Nein. Aber wir werden uns von gewissen Formen verabschieden müssen. Jede Zeit sollte ihre eigenen Formen finden. Vielleicht haben bald große Häuser nicht mehr eine
so große Zukunft.


2 . . . ob Sie gelitten haben, wenn Sie Rollen nicht bekommen haben?
Ja, natürlich. Allerdings habe ich mir bei diesen Aufführungen später manchmal gedacht: Gut, dass ich nicht dabei war.


3 . . . ob Sie manchmal in Versuchung sind, sich aus einer Aufführung hinauszuschleichen?
Nein.

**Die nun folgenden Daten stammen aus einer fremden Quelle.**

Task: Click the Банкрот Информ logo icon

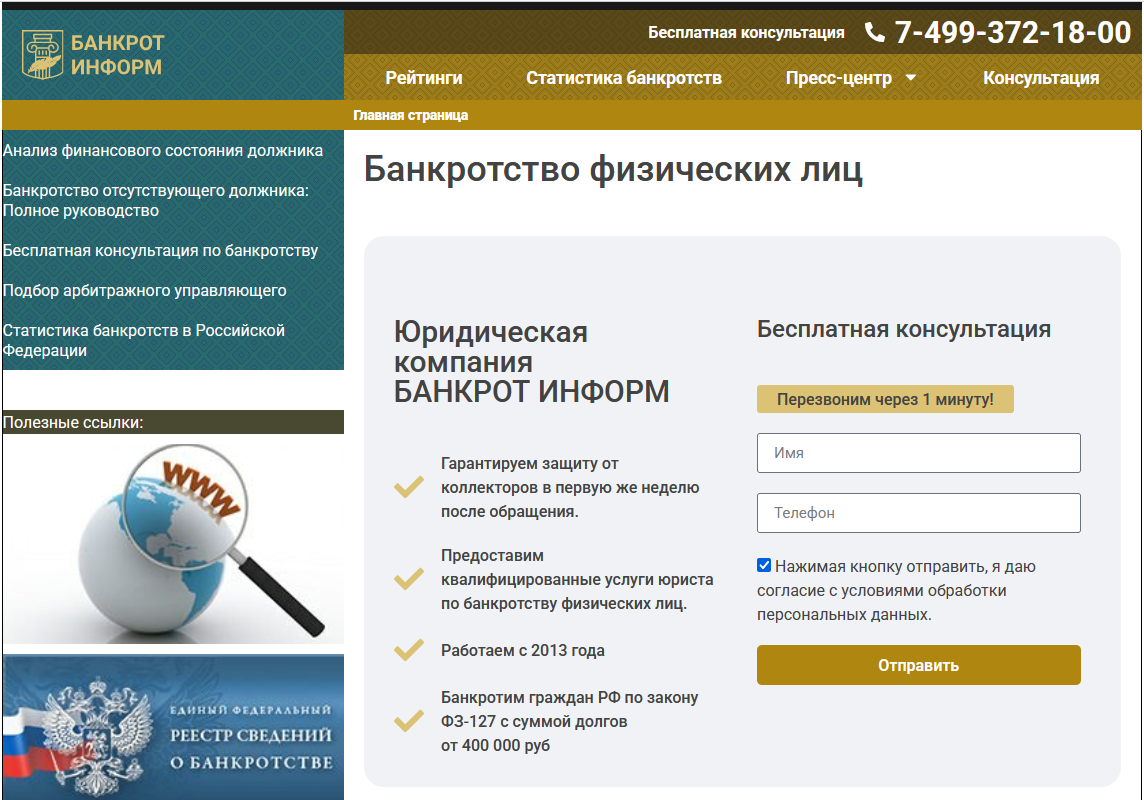Action: 43,55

Das mache ich deshalb nicht,
weil ich zu viel Respekt vor der Arbeit meiner Kollegen habe. Zwei Stunden Schande muss man oben wie unten als Theatermann schon aushalten können.

Steckbrief

28. 9. 1945
Heribert Sasse wird in Linz geboren, wächst in Wien auf. 1968 erste Rollen am Volkstheater, 1969 erste Regie in München. Es folgen Engagements an der Volksbühne und den Staatlichen Schauspielbühnen in Berlin, Graz, Düsseldorf und bei den Salzburger Festspielen. Ab 1976 Inszenierungen am Theater in der Josefstadt, am Volkstheater in Wien und an der Volksbühne Berlin. 1980 Intendant des Berliner Renaissance-Theaters, 1985 Generalintendant der Staatl. Schauspielbühnen Berlin, die er bis 1990 leitet. 1995 bis 2002 Intendanz d. Schlosspark-Theaters.


28. 9. 2015
Sasse-Solo „Die Leiden des jungen Werther“ ist diesen Montag im Theater in der Josefstadt zu sehen. (19.30 Uhr). Aktuell steht er auch in den Kammerspielen auf der Bühne, in „Aufstieg und Fall von Little Voice“, ab 15. Oktober in „Der nackte Wahnsinn“.